More specifically, to the consternation of the teenager trying to fulfill his order, he wanted three things: a bottle of coconut water, and a cup of ice, and a straw. All separate.
“I said don’t open it,” Wyn snapped, leaning over the four-times-repainted lip of the order window to poke his head accusingly into the combined kitchen and cash office.
“Ma-” The kid behind the counter did some very visible arithmetic behind his eyes, hand hovering over the cap of the bottle. Wyn already had his cup of ice, which he gripped covetously. “Sorry. Yeah, sure, of course you can just have it. Saves me the trouble, right?”
Wyn snatched it the instant it came within striking distance and blew a huffy sigh in the kid’s direction. And then he pivoted with no thank you, no sorry, no nothing.
Ellie and Graham had already retreated to the one vacant picnic table left. A cranky Wyn was not something they had the stomach for, apparently. Ari minded less, so little that he was willing to sit by Wyn at the table while he assembled his drink.
"Carsick?"
Wyn did look pale, and a little frayed. He held his cup in both hands like a squirrel with a seed. ”I try not to eat a lot right before I work. And no meat."
"Oh." That called to mind Wyn's kitchen and what he apparently thought of as food. "You can have some fries if you change your mind."
"Maybe."
"I couldn't live your life, buddy." Graham, having set up a tiny tripod with a smartphone set on it camera-side-out at the end of their table, was already seated and mowing through his chicken fingers.
"I'm surprised you're alive at all," Ellie said. She took from Graham's heavily sauced fry pile, and this parasitic arrangement left Ari and Wyn to share the other side of the table. "Where are you putting eight thousand calories?"
"I'm a growing boy!"
"Growing sideways, you mean."
"Your dad jokes can't hurt me. Boxing takes a lot of energy. And skateboarding.” His eyes snapped on to Ari suddenly. "Do you do any sports?"
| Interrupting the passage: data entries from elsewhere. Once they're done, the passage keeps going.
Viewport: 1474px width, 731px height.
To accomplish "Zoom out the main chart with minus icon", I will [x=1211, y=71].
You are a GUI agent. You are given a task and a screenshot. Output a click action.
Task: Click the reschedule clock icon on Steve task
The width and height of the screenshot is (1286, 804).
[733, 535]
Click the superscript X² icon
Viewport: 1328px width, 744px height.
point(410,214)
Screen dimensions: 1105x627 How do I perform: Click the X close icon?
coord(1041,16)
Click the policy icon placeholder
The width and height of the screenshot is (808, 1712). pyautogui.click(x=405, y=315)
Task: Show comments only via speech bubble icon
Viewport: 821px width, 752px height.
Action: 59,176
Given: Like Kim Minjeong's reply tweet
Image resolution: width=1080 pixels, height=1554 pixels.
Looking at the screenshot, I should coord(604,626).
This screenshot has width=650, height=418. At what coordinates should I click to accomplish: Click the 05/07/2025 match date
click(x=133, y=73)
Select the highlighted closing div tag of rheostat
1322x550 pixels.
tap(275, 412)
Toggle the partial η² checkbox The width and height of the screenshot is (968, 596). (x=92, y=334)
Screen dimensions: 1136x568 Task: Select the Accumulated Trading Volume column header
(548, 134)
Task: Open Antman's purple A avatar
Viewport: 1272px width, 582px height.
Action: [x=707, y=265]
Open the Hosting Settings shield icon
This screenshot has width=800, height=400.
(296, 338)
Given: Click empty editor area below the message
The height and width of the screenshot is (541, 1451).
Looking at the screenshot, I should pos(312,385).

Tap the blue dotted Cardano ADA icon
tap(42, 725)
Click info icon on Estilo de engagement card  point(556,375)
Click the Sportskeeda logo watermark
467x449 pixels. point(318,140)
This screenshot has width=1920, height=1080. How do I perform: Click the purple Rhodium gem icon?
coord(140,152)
"Uh, no." He could paddle a kayak, but that wasn't what Graham was asking and he knew it. It wasn't a camera-friendly answer, either, but he hadn't prepared any of those.
"He'll try to get you to join a band, too," Wyn said. Behind his profile, along the edges of the mushroom cap roof, there were dangling strands of clear Christmas lights. Ari wished for a just a second that it was nighttime and they were on.
It was a weird thought.
"You'll all join my band eventually." Graham was making real progress on his heaped tray, disappearing entire handfuls of fries and bread and hotdog meat between words and clauses and sentences. "This is the fate of every group of people who travel in vans together long enough. I'm serious, though."
"Heh. I'll think about it." Ari wasn't sure which implied invitation he was trying to politely dismiss. Probably both. He ate faster to look busy and kill the conversation, and it felt like everyone but Wyn followed his lead.
At some point Wyn must have run out of ice, because he slipped away for a few minutes and returned with his flannel tied around his hips. He looked much more normal in the black t-shirt he had on underneath that.
His right elbow was wrapped in the same streaky white marks as the soles of his feet. Ari had forgotten about that.
"What happened to your arm?" It was a social gamble made hastily, but Ari figured it was normal enough for guys to be curious about and proud of scars that asking wasn't explicitly off the table.
"A house fire when he was a kid." The answer came from behind Ari, cutting through the lunchtime babble. Caleb had finally made good on his promise to come meet them. "He doesn't like to talk about it. Right, Wyn?"